Teaching a class on the historical Jesus, I am revisiting posts from as much as a couple of years ago that I have long meant to highlight or discuss, which relate to this topic. One of these is Paul Davidson’s post about the “Sea of Galilee” in the Gospel of Mark, and the fact that that work may well be the first work to have referred to the lake by this odd choice of name. Here’s how the blog post begins:
Most of Mark’s Gospel prior to the passion narrative revolves around a body of water the author calls the Sea of Galilee. It is the geographical focal point where Jesus calls his disciples, preaches to the crowds, travels (by boat), and performs his miracles — including many that involve the sea itself. It is a dangerous body of water whose raging waves must be quelled by Jesus on one occasion to save his shipmates.
There is, in fact, no “sea” in the Galilee region of Palestine. There is a lake in the right location that matches the geographical description of Mark’s sea in many (thought not all) respects. But no ancient writer prior to Mark ever mentions a body of water called the Sea of Galilee, and some of the reasons Mark gives the sea such a prominent role are often overlooked.
See also Jim Spinti’s post on how different translators deal with Mark calling the lake a ‘sea’ and what the symbolic significance of the wording may have been for the ancient author and readers.

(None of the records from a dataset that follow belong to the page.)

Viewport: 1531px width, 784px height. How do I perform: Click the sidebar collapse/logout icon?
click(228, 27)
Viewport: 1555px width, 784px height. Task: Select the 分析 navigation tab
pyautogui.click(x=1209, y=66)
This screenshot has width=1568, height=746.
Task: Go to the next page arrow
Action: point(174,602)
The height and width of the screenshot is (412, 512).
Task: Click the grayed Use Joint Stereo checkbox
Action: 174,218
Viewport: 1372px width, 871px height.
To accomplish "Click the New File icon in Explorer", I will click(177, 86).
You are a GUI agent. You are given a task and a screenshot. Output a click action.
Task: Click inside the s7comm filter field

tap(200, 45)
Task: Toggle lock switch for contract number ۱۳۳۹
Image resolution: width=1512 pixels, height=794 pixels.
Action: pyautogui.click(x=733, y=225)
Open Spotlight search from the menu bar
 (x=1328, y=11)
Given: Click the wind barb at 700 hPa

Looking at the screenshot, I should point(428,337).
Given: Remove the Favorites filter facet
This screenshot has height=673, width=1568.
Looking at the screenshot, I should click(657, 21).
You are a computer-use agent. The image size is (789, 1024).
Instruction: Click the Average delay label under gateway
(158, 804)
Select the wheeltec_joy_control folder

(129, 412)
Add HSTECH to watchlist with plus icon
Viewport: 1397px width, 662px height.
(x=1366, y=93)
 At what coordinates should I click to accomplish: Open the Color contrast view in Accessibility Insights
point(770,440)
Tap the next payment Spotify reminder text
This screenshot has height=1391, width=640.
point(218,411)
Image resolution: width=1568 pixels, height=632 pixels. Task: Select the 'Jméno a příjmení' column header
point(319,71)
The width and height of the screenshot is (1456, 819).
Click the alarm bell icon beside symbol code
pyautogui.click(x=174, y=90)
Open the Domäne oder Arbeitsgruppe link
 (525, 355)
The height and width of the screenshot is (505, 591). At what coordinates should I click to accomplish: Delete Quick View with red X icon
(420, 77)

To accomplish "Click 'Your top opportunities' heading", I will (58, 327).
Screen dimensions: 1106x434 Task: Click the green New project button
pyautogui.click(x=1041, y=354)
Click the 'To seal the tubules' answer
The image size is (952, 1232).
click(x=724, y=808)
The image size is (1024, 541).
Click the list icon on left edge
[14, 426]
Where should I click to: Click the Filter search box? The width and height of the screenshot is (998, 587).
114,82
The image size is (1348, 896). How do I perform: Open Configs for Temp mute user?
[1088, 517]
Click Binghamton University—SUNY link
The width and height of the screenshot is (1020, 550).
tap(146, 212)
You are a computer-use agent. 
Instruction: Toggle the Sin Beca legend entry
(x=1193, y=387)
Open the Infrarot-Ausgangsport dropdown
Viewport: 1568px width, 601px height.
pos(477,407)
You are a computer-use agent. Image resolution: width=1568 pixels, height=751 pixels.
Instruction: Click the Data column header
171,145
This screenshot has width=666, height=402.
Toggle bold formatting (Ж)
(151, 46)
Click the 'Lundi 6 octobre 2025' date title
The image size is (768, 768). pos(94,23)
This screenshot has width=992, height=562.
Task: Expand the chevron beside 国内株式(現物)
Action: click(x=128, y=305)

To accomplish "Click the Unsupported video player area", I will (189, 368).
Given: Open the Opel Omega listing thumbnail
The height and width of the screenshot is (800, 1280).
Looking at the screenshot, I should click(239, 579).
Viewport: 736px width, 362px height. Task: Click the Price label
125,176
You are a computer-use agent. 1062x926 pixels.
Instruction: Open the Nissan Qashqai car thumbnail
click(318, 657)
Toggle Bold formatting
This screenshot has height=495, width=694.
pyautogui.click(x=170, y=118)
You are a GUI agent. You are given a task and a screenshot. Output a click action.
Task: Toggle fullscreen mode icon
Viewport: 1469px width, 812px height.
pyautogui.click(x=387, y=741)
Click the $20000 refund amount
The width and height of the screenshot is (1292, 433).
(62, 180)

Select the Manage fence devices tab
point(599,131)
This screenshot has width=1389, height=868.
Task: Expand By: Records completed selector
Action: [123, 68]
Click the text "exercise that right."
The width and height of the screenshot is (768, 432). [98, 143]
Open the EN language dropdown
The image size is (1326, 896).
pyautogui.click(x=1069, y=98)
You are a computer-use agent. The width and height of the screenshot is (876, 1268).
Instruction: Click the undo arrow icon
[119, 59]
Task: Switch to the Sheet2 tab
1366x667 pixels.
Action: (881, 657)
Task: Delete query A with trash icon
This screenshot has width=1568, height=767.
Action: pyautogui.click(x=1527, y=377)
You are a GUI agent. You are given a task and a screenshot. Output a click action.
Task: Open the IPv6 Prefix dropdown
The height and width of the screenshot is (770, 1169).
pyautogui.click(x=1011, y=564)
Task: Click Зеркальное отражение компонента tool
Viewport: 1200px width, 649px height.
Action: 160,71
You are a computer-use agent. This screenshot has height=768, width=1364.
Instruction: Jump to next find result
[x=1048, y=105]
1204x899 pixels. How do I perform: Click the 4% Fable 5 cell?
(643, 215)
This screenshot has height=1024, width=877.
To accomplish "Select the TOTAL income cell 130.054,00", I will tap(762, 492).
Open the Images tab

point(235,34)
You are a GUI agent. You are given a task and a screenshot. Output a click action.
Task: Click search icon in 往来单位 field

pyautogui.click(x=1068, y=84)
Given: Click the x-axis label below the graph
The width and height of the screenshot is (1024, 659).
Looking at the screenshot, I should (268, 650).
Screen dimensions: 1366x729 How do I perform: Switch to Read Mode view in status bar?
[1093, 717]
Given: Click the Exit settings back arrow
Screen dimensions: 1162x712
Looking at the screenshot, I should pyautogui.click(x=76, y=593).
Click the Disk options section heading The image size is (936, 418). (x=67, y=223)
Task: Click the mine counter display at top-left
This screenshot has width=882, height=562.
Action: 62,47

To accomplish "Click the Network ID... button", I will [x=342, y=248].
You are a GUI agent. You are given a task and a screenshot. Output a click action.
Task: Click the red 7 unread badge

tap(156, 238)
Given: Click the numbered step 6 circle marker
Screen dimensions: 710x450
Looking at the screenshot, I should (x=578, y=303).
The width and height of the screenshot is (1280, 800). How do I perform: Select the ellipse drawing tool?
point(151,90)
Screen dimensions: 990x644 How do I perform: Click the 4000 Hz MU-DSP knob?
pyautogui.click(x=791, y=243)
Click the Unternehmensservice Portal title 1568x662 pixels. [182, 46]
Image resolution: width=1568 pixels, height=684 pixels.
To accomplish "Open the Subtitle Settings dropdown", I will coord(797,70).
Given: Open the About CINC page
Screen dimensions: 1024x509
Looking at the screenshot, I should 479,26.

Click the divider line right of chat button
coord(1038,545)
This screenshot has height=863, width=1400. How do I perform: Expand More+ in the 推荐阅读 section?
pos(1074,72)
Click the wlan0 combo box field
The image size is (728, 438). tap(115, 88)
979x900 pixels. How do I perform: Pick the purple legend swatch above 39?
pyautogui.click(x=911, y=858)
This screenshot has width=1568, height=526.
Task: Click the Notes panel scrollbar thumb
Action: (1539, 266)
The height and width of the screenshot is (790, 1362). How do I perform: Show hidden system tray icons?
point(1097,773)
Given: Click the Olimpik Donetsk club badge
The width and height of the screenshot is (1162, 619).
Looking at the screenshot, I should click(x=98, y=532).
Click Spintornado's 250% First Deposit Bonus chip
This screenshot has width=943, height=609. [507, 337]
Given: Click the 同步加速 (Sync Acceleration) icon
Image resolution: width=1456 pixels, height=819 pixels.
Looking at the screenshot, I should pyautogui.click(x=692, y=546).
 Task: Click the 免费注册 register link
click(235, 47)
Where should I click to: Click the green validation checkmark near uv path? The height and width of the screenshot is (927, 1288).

The above connects in a natural way to Matthew Ferguson’s post about eyewitnesses, ancient biographies, and the Gospels. He wrote:
Considering that virtually every Greco-Roman biographer from the early Roman Empire, writing on subjects dating to within half a century or so of his composition, mentions his personal relation to events, the failure of any of the Gospel authors to explicitly do so should make us question whether the Gospels belong to the same literary genre as these authors…
[T]he fact that the Gospels do not explicitly discuss any of their authors’ relation to sources or events is a major reason why scholars consider them to be anonymous. The fact that historiographical biographers–such as Nepos, Tacitus, Plutarch, Suetonius, and Lucian–actually do is likewise a reason why their biographies are not considered to be anonymous. But, we do have other anonymous biographical literature from antiquity–such as the Life of Aesop, the Alexander Romance, and the Life of Secundus. These biographies are popular and novelistic, however, and not historiographical, which should thus offer us some insight into where, on the broader spectrum of Greco-Roman biography, the Gospels more appropriately belong.
The one potential point that should perhaps be made in response is that Jewish authors may or may not fit this pattern that predominated in the wider Greco-Roman world. Of course, the works that come to mind about historical events often fit the description “popular and novelistic” and so this may be a distinction without a difference. But the fact that the main archetypes that Jewish authors – including historians – sought to emulate were anonymous works from their scriptures needs to be part of the discussion.
Of related interest see Steve Wiggins’ post on false memories and recollections of uncertain reliability.